As an example, we rate the “quality” of Supreme Court decisions, which we define as the likelihood that the decision will be cited in a future decision. These decisions are readily analyzed by our method due to their connectedness—the Supreme Court’s explicit usage of previous decisions as precedent for current and future decisions generates a network structure. The network data enable us to assess some instances when a given decision “succeeded” (i.e., was cited in a later opinion) or “failed” (i.e., was not cited in a later opinion). However, because later decisions cannot be cited by earlier opinions, the data do not allow us to observe whether a given opinion would have been cited by an earlier opinion. Our network structure is necessarily incomplete.
The method we describe and employ in this chapter is intended to deal explicitly with this problem of incompleteness. The method, developed and explored in more detail by Schnakenberg and Penn (2012), is founded on a simple (axiomatic) theoretical model that identifies each opinion’s latent quality in an (unobserved) world in which every object has the potential to succeed or fail. The theoretical model identifies the relative quality of the objects under consideration by presuming that the observed successes are generated in accordance with the independence of irrelevant alternatives (IIA) choice axiom as described by Luce (1958). In a nutshell, the power of this axiom for our purposes is the ability to generate scores for alternatives that are not directly compared in the data. Substantively, these scores locate all opinions on a common scale.
1 Inferring Quality from Network Data
We conceive of our data as a network in this chapter.
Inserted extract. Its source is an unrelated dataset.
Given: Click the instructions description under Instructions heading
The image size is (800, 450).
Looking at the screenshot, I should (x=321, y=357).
Accordingly we first lay out some preliminaries and then discuss how one applies the method to general network data. We represent the observed network data by a graph denoted by G=(V,E), where V={1,2,…,n} is a set of n vertices and E is a set of directed edges, where for any v,w∈V, (v,w)∈E indicates that there is an edge from v to w.Footnote 3 We define a community to be a subset of vertices, C⊆V, with a community structure \(\mathcal{C}=(C_{1},\ldots, C_{n})\) being a set of subsets of V, and C i being the community of vertex i.
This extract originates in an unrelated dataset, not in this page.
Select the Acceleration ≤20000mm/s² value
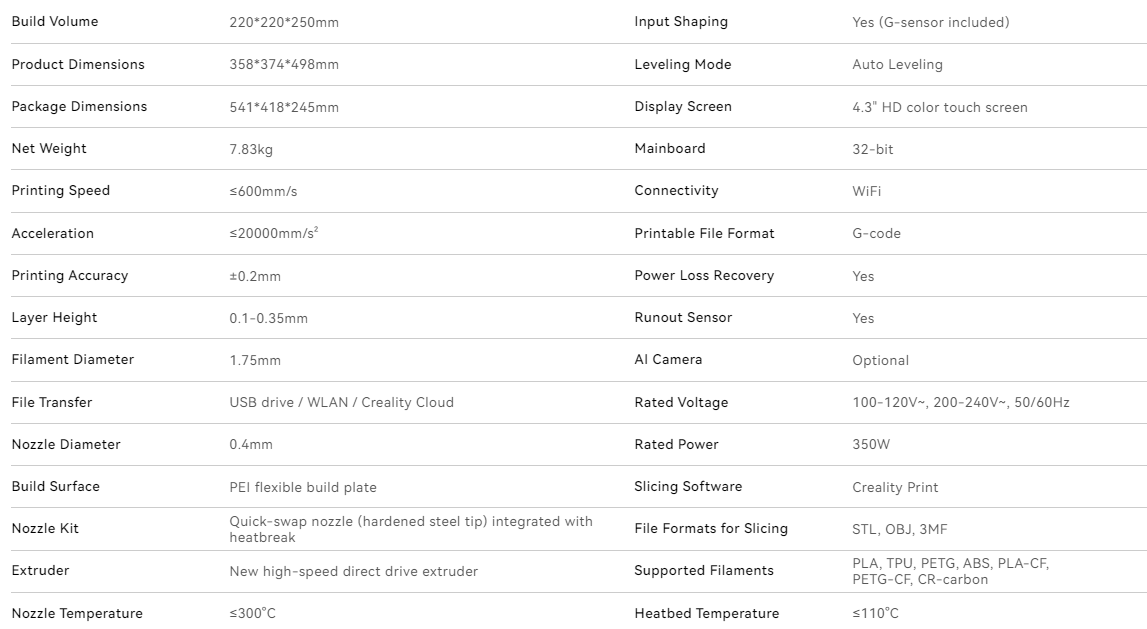 click(274, 233)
Underlying our model is an assumption that each vertex j in a community C i has the potential to influence vertex i. To define this formally, let \(\tilde{E}\) be a set of potential interactions, with \(E\subseteq \tilde{E}\). If (i,j)∈E then we know that i and j interacted with j influencing i, and so it is known that they had the potential to interact: it is known that j∈C i . On the other hand, of course, \((i, k)\not\in E\) need not imply that i could not have been connected to k. Rather, it may be the case that opinion that i could have been connected to k, but the link was not created for some reason (possibly because k was not of high enough quality to influence i, possibly because k and i never had an opportunity to interact, or for some other independent factor(s)). Our community structure is designed to accommodate this fact, and in particular we assume that k∈C i implies that \((i, k)\in \tilde{E}\). Thus, k being in community C i implies that k had the potential to influence i (i.e., i had the opportunity to link to k), regardless of whether k may or may not have succeeded (i.e., regardless of whether an edge between i and k is observed).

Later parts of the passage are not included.